Array "maximum difference" algorithm that runs in O(n)?

Let the array be X and let n = length(X). Put each element x in bucket number floor((x - min(X)) * (n - 1) / (max(X) - min(X))). The width of each bucket is (max(X) - min(X))/(n - 1) and the maximum adjacent difference is at least that much, so the numbers in question wind up in different buckets. Now all we have to do is consider the pairs where one is the max in bucket i and the other is the min in bucket j where i < j and all buckets k in (i, j) are empty. This is linear time.

Proof that we really need floor: let the function be f(X).
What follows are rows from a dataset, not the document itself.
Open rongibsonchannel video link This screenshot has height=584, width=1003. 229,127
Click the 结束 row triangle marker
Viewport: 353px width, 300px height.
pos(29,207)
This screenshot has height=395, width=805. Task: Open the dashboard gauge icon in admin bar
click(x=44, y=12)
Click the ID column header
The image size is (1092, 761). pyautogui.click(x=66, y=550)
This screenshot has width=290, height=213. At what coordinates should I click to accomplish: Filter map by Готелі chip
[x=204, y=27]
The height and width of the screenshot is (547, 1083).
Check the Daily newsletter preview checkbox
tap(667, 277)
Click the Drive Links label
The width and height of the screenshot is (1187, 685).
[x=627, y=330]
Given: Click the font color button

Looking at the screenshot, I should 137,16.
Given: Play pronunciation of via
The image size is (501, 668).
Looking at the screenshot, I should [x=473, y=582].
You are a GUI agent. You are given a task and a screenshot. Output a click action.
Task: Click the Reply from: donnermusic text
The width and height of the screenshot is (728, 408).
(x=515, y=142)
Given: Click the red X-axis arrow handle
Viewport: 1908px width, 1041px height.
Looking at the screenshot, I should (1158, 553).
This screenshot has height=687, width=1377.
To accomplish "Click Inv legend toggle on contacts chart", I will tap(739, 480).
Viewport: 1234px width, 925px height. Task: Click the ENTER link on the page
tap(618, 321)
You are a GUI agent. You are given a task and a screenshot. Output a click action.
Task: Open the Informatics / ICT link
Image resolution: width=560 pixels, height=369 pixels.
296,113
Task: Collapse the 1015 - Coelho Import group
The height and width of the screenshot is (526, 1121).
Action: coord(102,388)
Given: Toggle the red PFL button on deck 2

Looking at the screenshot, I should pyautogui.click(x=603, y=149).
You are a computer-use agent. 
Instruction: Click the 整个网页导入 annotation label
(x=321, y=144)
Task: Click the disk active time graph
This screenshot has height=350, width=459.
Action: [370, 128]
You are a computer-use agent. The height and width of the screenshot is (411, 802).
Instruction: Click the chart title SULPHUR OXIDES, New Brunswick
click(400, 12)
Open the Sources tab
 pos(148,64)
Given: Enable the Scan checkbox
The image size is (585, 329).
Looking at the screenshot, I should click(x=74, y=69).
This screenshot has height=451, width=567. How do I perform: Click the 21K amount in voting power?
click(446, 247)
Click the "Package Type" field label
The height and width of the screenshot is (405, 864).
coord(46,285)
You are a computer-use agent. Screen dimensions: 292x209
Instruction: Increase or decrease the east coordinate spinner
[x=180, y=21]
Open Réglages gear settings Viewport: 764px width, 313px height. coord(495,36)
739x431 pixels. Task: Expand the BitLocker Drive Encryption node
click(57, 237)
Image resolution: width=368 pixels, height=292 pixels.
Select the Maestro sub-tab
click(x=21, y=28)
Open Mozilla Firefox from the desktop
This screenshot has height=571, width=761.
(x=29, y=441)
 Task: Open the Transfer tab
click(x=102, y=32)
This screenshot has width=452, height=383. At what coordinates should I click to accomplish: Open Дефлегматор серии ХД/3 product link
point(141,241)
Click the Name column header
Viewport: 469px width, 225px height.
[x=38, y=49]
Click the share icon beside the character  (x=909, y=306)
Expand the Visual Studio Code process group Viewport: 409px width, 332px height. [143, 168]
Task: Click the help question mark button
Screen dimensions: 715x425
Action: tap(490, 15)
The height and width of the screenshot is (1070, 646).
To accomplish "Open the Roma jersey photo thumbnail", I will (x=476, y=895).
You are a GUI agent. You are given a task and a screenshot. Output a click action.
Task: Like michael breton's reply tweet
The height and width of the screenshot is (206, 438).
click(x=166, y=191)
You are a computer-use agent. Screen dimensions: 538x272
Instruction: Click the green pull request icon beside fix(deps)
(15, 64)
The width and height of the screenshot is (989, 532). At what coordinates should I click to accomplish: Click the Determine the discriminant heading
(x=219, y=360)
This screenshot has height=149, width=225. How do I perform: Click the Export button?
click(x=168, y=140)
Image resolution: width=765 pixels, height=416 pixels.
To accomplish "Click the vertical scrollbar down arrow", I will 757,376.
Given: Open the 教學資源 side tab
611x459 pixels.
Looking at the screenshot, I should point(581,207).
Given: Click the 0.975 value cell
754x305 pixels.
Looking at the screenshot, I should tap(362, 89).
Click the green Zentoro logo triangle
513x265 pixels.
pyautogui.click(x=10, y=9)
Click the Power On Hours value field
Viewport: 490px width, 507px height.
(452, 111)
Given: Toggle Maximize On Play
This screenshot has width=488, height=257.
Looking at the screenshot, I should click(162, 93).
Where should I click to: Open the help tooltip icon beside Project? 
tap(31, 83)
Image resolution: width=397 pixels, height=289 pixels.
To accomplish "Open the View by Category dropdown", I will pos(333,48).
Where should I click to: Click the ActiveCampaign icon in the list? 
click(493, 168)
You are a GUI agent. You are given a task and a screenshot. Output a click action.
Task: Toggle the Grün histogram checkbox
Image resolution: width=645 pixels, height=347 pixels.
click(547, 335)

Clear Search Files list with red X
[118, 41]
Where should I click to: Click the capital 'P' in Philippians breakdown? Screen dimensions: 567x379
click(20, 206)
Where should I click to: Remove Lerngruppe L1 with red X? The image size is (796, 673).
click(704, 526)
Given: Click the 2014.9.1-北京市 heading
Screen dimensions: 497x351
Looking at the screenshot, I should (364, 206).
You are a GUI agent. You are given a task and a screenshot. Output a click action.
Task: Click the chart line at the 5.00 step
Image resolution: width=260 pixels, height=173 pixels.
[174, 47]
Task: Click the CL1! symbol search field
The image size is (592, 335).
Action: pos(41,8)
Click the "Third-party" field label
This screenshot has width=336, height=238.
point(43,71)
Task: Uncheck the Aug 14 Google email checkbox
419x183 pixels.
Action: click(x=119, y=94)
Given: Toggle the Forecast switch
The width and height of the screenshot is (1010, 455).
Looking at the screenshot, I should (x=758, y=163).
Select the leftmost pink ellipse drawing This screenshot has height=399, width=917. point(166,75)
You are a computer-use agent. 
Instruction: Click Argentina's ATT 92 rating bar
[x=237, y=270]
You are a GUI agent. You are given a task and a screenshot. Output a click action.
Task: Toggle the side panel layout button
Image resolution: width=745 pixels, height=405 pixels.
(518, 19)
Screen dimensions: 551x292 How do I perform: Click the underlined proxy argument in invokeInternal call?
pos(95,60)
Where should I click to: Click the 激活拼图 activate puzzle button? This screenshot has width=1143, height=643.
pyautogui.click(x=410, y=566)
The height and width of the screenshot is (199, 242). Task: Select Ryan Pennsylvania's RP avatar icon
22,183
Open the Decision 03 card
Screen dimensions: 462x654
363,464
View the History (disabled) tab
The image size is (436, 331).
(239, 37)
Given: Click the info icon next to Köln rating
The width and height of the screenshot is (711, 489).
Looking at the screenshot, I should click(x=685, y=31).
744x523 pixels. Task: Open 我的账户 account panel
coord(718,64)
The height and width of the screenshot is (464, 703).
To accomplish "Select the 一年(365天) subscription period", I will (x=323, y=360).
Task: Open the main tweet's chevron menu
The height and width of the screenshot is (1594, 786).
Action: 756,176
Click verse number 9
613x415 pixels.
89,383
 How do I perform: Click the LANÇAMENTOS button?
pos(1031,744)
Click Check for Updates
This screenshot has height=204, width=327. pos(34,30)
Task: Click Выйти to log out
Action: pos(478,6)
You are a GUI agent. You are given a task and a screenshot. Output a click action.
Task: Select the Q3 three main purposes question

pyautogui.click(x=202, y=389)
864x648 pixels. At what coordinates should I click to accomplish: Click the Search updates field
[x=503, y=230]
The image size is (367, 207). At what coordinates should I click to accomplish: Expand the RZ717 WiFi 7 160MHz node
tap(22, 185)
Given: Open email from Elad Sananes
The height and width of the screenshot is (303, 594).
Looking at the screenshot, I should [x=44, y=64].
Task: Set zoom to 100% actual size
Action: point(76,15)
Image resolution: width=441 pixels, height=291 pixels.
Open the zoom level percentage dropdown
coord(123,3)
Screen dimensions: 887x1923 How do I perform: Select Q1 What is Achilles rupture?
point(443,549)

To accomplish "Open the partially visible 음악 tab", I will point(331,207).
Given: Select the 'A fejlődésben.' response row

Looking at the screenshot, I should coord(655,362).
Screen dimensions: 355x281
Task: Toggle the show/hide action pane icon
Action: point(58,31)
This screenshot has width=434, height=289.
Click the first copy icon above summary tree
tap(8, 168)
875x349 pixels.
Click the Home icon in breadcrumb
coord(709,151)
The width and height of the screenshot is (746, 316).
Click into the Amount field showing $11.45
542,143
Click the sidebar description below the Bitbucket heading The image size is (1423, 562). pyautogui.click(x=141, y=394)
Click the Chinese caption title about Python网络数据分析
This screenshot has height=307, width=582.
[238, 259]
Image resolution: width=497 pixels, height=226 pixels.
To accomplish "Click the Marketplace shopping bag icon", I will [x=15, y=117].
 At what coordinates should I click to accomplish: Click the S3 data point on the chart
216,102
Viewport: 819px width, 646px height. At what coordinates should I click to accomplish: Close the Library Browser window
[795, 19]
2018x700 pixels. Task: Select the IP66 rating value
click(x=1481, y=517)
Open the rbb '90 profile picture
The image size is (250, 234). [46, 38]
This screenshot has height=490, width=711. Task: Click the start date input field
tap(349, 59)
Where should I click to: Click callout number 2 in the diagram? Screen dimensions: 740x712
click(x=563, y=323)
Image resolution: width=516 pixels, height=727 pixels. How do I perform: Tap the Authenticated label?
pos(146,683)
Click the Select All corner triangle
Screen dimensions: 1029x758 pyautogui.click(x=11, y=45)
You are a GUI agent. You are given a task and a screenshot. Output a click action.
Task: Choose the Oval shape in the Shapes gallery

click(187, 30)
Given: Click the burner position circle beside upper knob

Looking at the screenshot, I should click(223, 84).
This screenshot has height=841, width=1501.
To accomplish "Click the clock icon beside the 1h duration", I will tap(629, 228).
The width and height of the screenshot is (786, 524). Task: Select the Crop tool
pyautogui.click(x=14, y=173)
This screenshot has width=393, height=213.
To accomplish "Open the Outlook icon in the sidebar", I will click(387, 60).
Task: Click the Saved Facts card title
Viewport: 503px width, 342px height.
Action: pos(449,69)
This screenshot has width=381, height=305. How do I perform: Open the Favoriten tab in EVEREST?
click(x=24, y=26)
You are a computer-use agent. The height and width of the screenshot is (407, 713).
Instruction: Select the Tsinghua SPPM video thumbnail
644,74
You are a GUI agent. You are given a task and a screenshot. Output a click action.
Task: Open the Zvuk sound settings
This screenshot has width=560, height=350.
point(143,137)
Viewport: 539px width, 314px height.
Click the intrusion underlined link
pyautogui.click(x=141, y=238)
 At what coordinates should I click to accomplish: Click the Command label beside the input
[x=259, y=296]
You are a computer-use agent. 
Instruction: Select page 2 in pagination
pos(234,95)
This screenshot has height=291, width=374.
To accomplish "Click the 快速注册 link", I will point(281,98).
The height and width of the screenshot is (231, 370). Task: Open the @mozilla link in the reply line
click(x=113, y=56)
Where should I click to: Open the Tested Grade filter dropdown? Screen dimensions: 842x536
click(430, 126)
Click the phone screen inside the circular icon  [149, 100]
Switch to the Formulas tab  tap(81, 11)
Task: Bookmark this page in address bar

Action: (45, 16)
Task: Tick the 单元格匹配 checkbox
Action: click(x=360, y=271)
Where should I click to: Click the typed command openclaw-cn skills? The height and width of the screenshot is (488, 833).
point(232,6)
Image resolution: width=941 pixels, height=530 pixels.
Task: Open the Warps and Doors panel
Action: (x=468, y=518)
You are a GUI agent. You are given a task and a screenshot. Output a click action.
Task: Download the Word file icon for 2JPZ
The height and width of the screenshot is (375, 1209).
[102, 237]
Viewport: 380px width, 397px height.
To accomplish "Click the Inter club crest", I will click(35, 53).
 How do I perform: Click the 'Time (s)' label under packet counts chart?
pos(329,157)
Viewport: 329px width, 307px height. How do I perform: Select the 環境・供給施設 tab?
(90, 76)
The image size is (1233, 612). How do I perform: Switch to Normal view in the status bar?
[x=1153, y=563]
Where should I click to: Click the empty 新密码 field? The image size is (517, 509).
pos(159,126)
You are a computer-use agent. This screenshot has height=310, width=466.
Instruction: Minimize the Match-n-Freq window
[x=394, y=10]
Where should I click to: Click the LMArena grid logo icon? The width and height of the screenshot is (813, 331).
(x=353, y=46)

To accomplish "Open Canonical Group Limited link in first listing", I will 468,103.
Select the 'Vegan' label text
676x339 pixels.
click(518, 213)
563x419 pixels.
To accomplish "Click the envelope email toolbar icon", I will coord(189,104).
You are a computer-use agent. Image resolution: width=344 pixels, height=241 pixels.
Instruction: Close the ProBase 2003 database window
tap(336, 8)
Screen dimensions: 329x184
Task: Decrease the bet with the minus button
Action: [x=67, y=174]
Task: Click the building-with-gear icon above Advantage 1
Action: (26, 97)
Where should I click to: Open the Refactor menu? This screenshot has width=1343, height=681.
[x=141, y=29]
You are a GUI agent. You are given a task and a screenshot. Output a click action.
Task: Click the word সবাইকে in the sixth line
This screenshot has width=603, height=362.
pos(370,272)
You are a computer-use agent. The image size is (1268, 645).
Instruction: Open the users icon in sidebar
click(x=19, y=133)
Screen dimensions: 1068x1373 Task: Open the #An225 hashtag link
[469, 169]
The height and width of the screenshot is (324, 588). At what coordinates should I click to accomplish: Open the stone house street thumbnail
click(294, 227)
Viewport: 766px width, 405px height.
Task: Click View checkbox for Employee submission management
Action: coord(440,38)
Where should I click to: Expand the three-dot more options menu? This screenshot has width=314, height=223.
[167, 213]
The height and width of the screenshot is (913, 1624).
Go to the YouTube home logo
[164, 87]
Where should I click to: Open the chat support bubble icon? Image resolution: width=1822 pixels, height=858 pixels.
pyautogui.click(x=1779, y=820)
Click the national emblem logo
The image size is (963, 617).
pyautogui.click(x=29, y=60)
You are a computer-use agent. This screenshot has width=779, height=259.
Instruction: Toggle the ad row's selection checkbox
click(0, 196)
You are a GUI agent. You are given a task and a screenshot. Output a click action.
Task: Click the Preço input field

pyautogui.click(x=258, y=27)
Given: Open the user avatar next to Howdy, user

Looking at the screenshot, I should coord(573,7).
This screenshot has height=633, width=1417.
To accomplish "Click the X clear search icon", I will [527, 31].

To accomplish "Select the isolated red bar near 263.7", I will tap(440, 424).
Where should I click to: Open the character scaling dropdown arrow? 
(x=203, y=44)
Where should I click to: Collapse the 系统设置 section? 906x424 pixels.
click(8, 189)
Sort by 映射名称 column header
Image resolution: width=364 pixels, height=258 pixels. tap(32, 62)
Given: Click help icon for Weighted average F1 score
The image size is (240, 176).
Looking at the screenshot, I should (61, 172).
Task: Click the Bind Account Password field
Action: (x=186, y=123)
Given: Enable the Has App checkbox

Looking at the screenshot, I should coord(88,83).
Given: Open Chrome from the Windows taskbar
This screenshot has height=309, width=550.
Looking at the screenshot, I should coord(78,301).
If we could compute f(X) in linear time, then surely we could decide in linear time whether

0 < f(X) ≤ (max(X) - min(X))/(length(X) - 1),

i.e., whether the elements of X are evenly spaced and not all identical. Let this predicate be P(X). The support of P has factorial(length(X)) connected components, so the usual Ω(n log n) lower bounds for algebraic models of computation apply.


Execute a Counting Sort and then scan the result for the largest difference.

Because of the consecutive number requirement, at first glance it seems like any solution will require sorting, and this means at best O(n log n) unless your number range is sufficiently constrained for a Counting Sort. But if it is, you win with O(n).